Historic house in Michigan, United States

The John Gibbs House was built in Kalamazoo, Michigan, in 1853. The house is located on the south side of Parkview Avenue next to Western Michigan University's Business Technology and Research Park in Kalamazoo, Michigan. It was listed on the National Register of Historic Places in 1983.

== History ==
John Gibbs, a craftsman from New York, was born in 1796. He traveled to Michigan in 1832, and purchased this parcel of farmland from the United States federal government. He began farming, and was involved in local politics. He took part in the California Gold Rush in the 1850s, and likely constructed this house when he returned in about 1853. Gibbs and his wife Miranda lived in this home until Gibbs' death in 1881. Later in the nineteenth century, the Michigan Asylum for the Insane (now the Kalamazoo Regional Psychiatric Hospital) operated a cooperative farm across the street, employing the hospital's patients. The Gibbs farm was incorporated into the hospital's farming operations.

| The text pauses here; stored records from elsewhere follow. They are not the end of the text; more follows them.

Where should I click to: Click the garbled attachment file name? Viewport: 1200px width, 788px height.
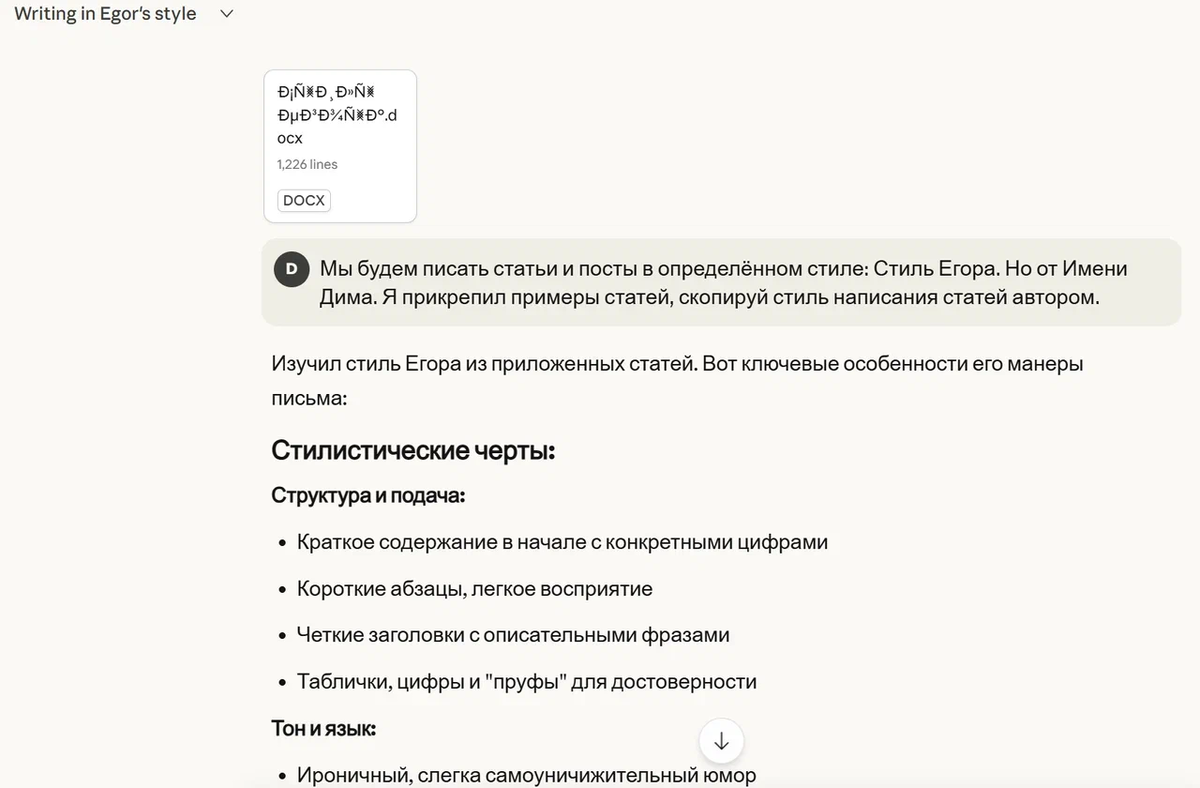point(336,115)
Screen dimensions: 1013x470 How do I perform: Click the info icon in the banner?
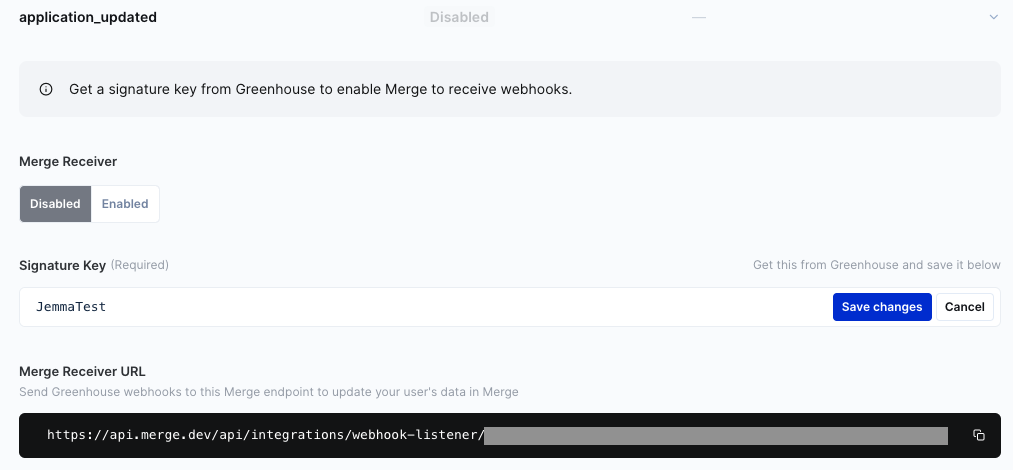click(x=46, y=89)
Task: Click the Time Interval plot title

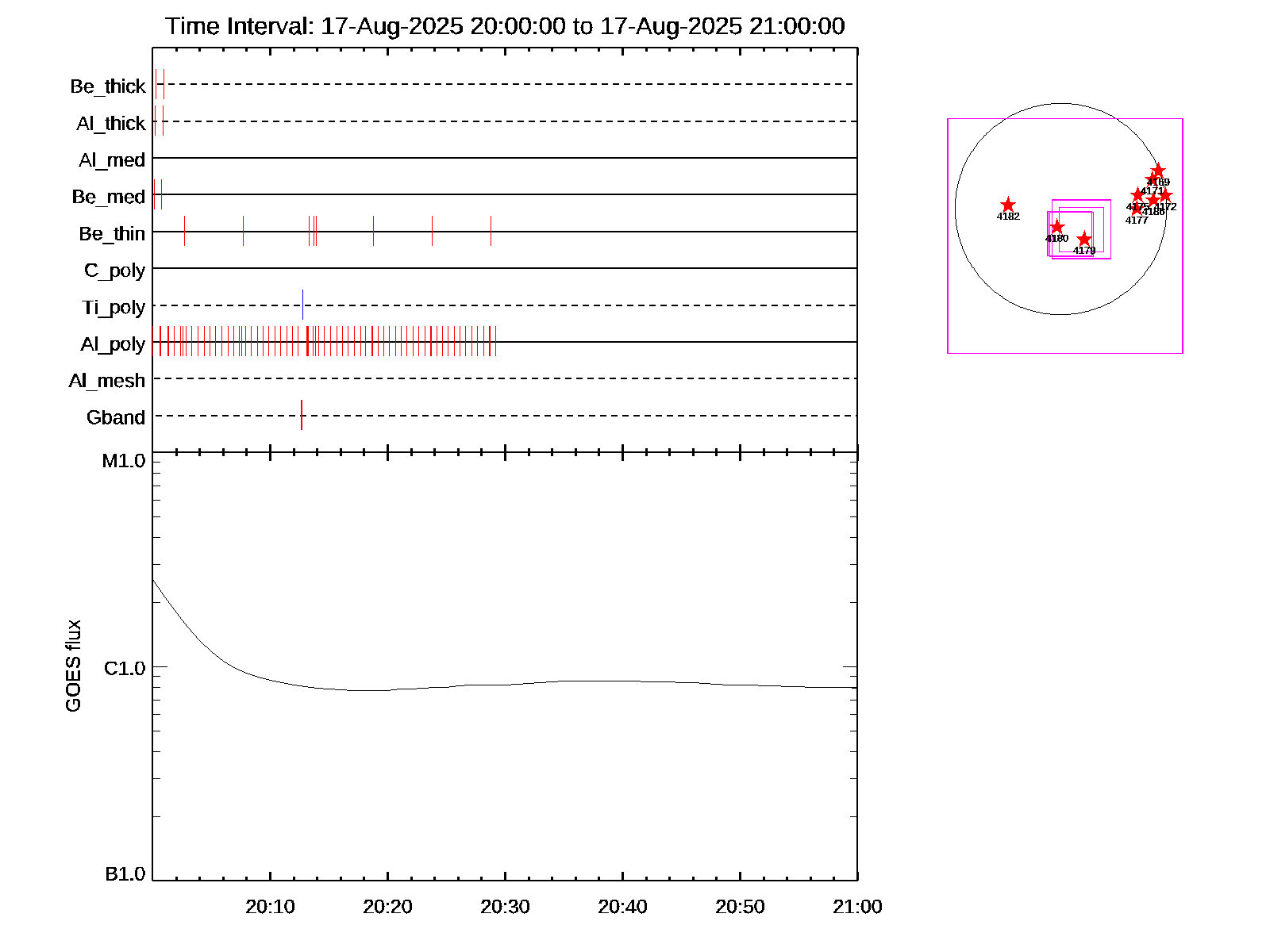Action: pyautogui.click(x=505, y=26)
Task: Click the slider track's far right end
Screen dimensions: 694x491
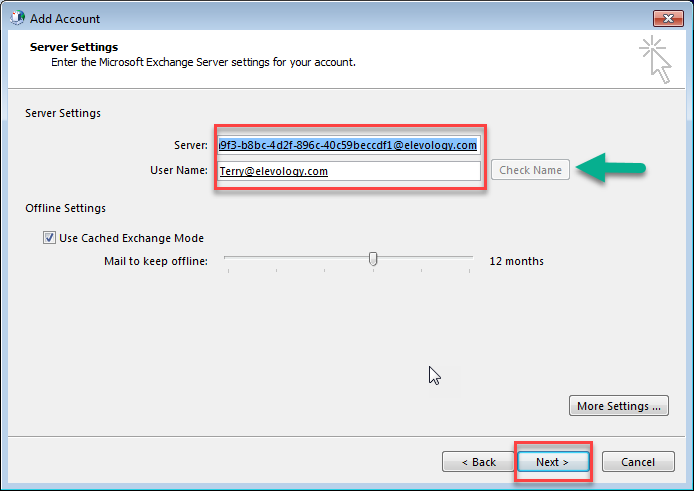Action: (471, 258)
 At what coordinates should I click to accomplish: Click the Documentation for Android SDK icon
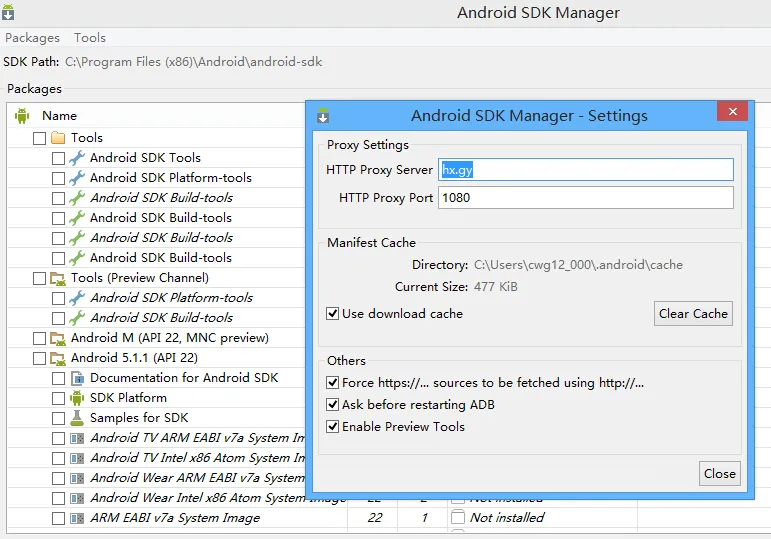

The farm and house were transferred to the university in 1959. In 1991, the development of WMU's Business Technology and Research Park was approved, which now encompasses the majority of the property. The Gibbs House is currently used for environmental research purposes by university students.

==Description==
The John Gibbs House is a two-story, five-bay, Greek Revival with a low hip roof. It sits on a foundation finished with rounded cobblestones laid in horizontal rows. The center entrance is surrounded by a sidelight-and-pilaster front entranceway. The house has simple, six-over-six windows and a denticulated entablature. It has a small front porch which may be a later addition, or an original portion with very early Italianate influences.